A microprocessor used in such a high reliability data processing system has a relatively wide data bus width such as 32-bit for a purpose of enhancing data processing efficiency and speed and thus executs data read/write operations in word (32-bit) units. Such a microprocessor is, however, further constructed to perform data read/write operation in byte (8-bit) and half-word (16-bit) units. Upon data access operation in byte or half-word units, only a part of data terminals of the microprocessor, which are coupled to the data bus, is supplied with meaningful information and the remaining part of them is supplied with meaningless information. In addition, a recent high performance microprocessor has been constructed to comply with change in data bus width in accordance with a so-called bus-sizing manner.
Thus, the bit length and/or position of the meaningful information supplied to the data terminals of the microprocessor may be changed in accordance with the data length to be accessed and/or the bus-sizing manner. In other words, there may exist invalid data terminals supplied with meaningless information. With respect to such invalid data terminals, it is required due to the parity check function to supply predetermined fixed values to the invalid data terminals. If it is not done, a parity error may occur due to the meaningless information, so that the correct and meaningful information, which has been actually supplied to the valid data terminals, is regarded as being incorrect data. The processing efficiency is thereby deteriorated.
However, the number (or length) and/or position of the invalid data terminals may be changed every data read access operation. Moreover, the width of the data bus may be varied dynamically by a dynamic bus sizing. Accordingly, it is substantially impossible in an actual system to supply the predetermined fixed values to selected ones of the data terminals of the microprocessor. After all, the parity check function is subjected to no-operation. The quality of data to be processed is thus lowered to restrict the structure of a high reliability data processing system.
Object of the present invention is to provide an improved microprocessor as mentioned above for structuring a high reliability data processing system.
Another object of the present invention is to provide a microprocessor which can check the validity or correctness of meaningful data to be processed supplied to a part of data terminals without manipulating data to be supplied to the remaining ones thereof.
Still another object of the present invention is to provide a microprocessor having an improved parity check function.
In accordance with the present invention these objects are obtained with the features of the characterizing portion of claim 1. Preferred embodiments of the invention are mentioned in the dependent claims.
Therefore a microprocessor according to the present invention comprises a plurality of groups of data terminals each including a predetermined number of data terminals, a plurality of redundant information terminals each provided correspondingly to each of the groups of data terminals, a plurality of judging circuits each coupled to the corresponding one of the groups of data terminals and the corresponding one of the redundant information terminals and responsive to redundant information from the corresponding redundant information terminal for producing a detection signal representing whether or not data supplied to the corresponding group of data terminals is correct, a mask control circuit for generating mask information for masking selected one or ones of the detection signals produced by the judging circuits, and a check circuit responsive to non-masked detection signal or signals for producing data valid/invalid signal representing whether data supplied to the microprocessor is valid or invalid.
The content of the mask information is controlled by the length and/or position of data to be accessed, or bus sizing information, or both of them. Accordingly, even if the judging circuit or circuits, which correspond to the group or groups of data terminals supplied with meaningless data, produce the detection signal representive of the supplied data being incorrect, that detection signal is masked by the mask information. The data valid/invalid signal is thereby controlled by the non-masked detection signal or signals.
Thus, the data to be processed is checked in validity or correctness without taking the meaningless data input into consideration, so that a high reliability data processing system can be structured by use of the microprocessor according to the present invention.

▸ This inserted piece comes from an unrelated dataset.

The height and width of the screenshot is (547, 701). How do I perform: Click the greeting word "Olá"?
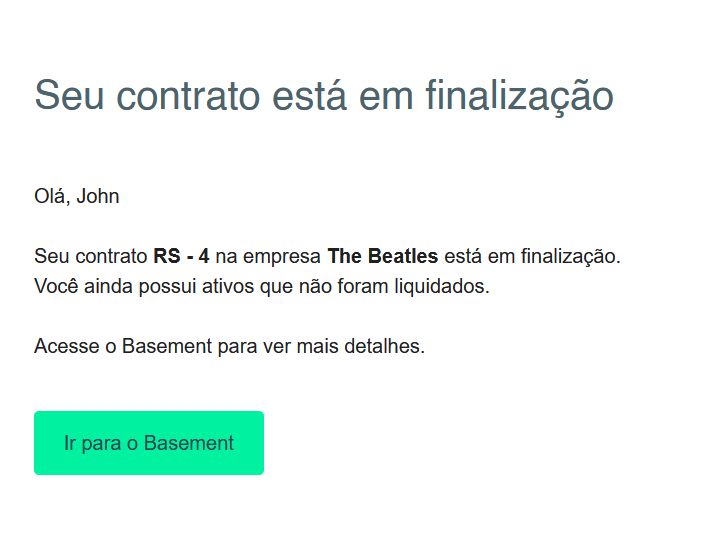tap(50, 196)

BRIEF DESCRIPTION OF THE DRAWINGS

The above and other objects, advantages and features of the present invention will be more apparent from the following description taken in conjunction with the accompanying drawings, in which:

Fig. 1 is a block diagram of a system employing a microprocessor according to an embodiment of the present invention;
Fig. 2 is a internal circuit diagram representative of circuits 11 to 13 shown in Fig. 1;
Fig. 3 is a diagram representative of a mask signal operation of a decoder shown in Fig. 2;
Fig. 4 is a block diagram representative of a part of a microprocessor according to another embodiment of the present invention; and
Fig. 5 is a diagram representative of a mask signal operation of a decoder shown in Fig. 4 in a case of an active level of a bus sizing signal BSZ.

DETAILED DESCRIPTION OF THE INVENTION

Referring now to Fig. 1, a microprocessor 1 according to an embodiment of the present invention is fabricated on a single semiconductor substrate as an integrated circuit device and includes a bus control unit (BCU) 2, an instruction prefetch unit (PFU) 3, an instruction decoder unit (IDU) 4, an effective address generator (EAG) 5, a memory management unit (MMU) 6 and an instruction execution unit (EXU) 7. PFU 3 performs an instruction prefetch operation and temporarily stores therein the prefetched instruction supplied via a bus PIB. IDU 4 decodes the instruction supplied via a bus 18 from PFU 3 and then generates operand access information and data processing information. The operand access information is used for accessing operand data and supplied via a bus ADB to EAG 5. The data processing information is used for executing an instruction and supplied via a bus EXB to EXU 7. EAG 5 calculates and generates an effective address in response to the operand access information. The effective address is transferred via a bus EAB to MMU 6 and then translated into a real address which is in turn supplied via a bus RAB to BCU 2 along with other access information. EXU 7 executes an instruction in response to the data processing information with supplying or receiving operand data to or from BCU 2 via a bus ODB.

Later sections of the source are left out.